Well-established, dividend paying businesses have been cast as the tortoises of the equity world for the past decade or longer, steadily shoring up their balance sheets while tech hares shoot past them.
Even managers with a value tilt admit that growth has been the place to be ever since the financial crisis, at least, that is, until central banks started hiking rates.
Fran Radano, who manages The North American Income Trust, concedes that “when rates are zero and capital is free, you want to be in growth. When rates are zero, valuation doesn’t matter. When there is a cost of capital and money isn’t free, that makes it a more difficult backdrop.”
Borrowing costs have risen dramatically this year, however, making capital allocation much more important and bringing valuations back to the fore. This could lead to a sea change in the types of companies – and equity funds – that will do well going forward.
“With money expensive, having a great balance sheet like Home Depot is worth more than it was a few years ago. Companies can go on the offensive with that balance sheet,” Radano pointed out.
While Radano said that this is “not a great story to tell at a cocktail party”, it means the companies he buys have many qualities that investors should covet, such as increasing dividends, strong balance sheets and low levels of debt. “These are not venture capital, change the world stocks, they are established businesses,” he said.
To illustrate how unloved the value story is currently, value stocks are trading at 13-14x earnings, whereas growth stocks are trading at 25-26x, which is at least ~1.5 standard deviations above the historical norm, as the below chart shows.
Radano expects the spread between value and growth stocks to start narrowing once the US Federal Reserve stops hiking rates and markets grow accustomed to a new normal with interest rates at about 4%. “We have great companies trading below 15x earnings. Genuine Parts is trading at 14x,” Radano said. “To me, that’s crazy.”
Genuine Parts is a recent addition to the portfolio, replacing Home Depot, which Radano sold a couple of months ago because it was trading at well over 20x earnings. He expects demand for Home Depot’s products to fall because fewer people are moving house given that long-term mortgage rates have gone up, and people overspent on home improvements during lockdown.
In selling Home Depot, which he still believes to be a great company, Radano faced a dilemma shared by many fundamental investors running concentrated portfolios. “It doesn’t feel great to sell Home Depot because you don’t have to worry about it. Generally, it does the right things. It has a good balance sheet so has been able to spend and invest.”

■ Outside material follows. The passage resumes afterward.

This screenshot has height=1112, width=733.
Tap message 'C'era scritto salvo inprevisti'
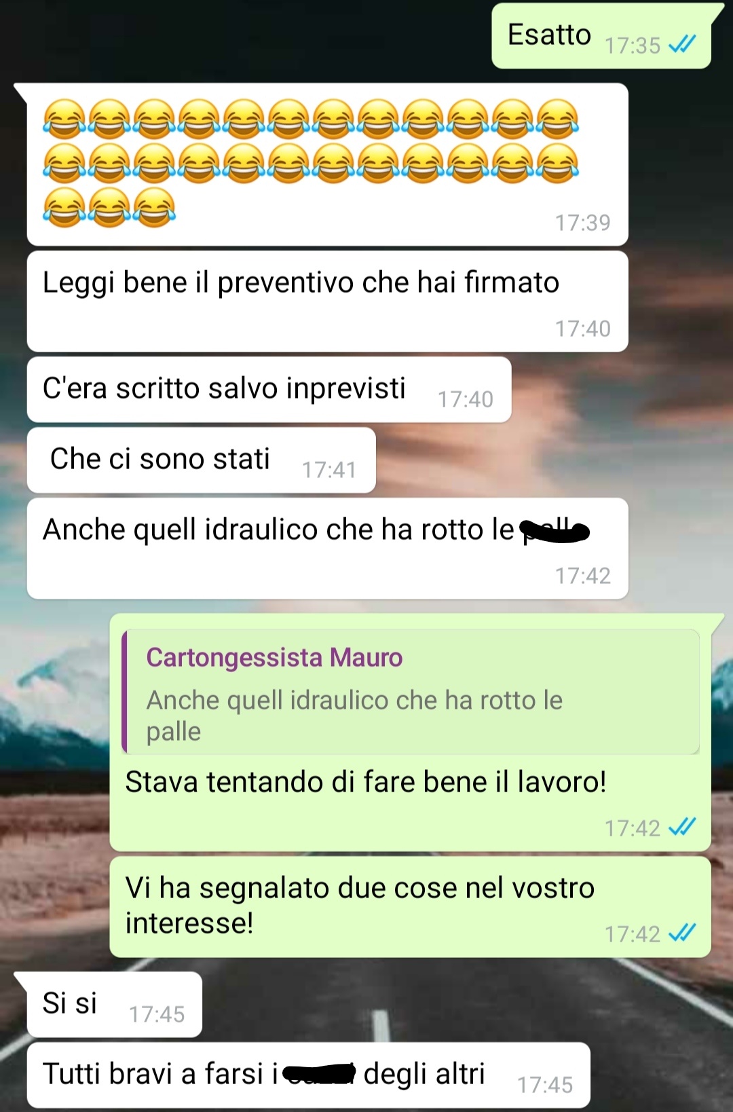tap(269, 390)
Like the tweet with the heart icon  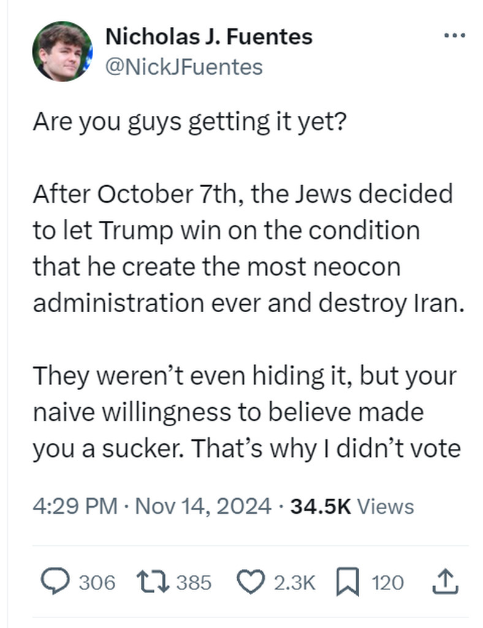(249, 582)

Radano finds it useful to imagine what stocks he would pick if he was starting a new fund with a blank sheet of paper. “Would Home Depot make the portfolio? Probably not.”
Over the past 12 months, the North American Income Trust has also sold out of TC Energy, VF Corporation, CI Financial, HanesBrands and Hannon Armstrong Sustainable Infrastructure.
The £481m trust now holds 36 stocks, having added Enbridge, Essential Utilities, Keurig Dr Pepper and the aforementioned Genuine Parts.
Genuine Parts has paid a growing dividend for 67 years, has a strong balance sheet and is attractively valued. The auto sector has been out of favour so Genuine Parts had a couple of slow quarters and Radano took advantage of the mispricing. “It’s the third time we’ve owned it in 11 years, which is rare for a low turnover portfolio,” he noted.
At an industry level, Radano favours capital intensive industries with high barriers to entry, few competitors and pricing power, such as railways, waste disposal and industrial air products. Capital intensity can be a double edged sword and is not an advantage in every sector, so he looks for different attributes in each industry.
Genuine Parts fits into this narrative of high barriers to entry. Its NAPA Auto Parts brand has a huge supply chain so it can get spare parts to garages faster than its competitors. “If your car breaks down you have to fix it, recession or not. It’s completely non-discretionary,” Radano explained.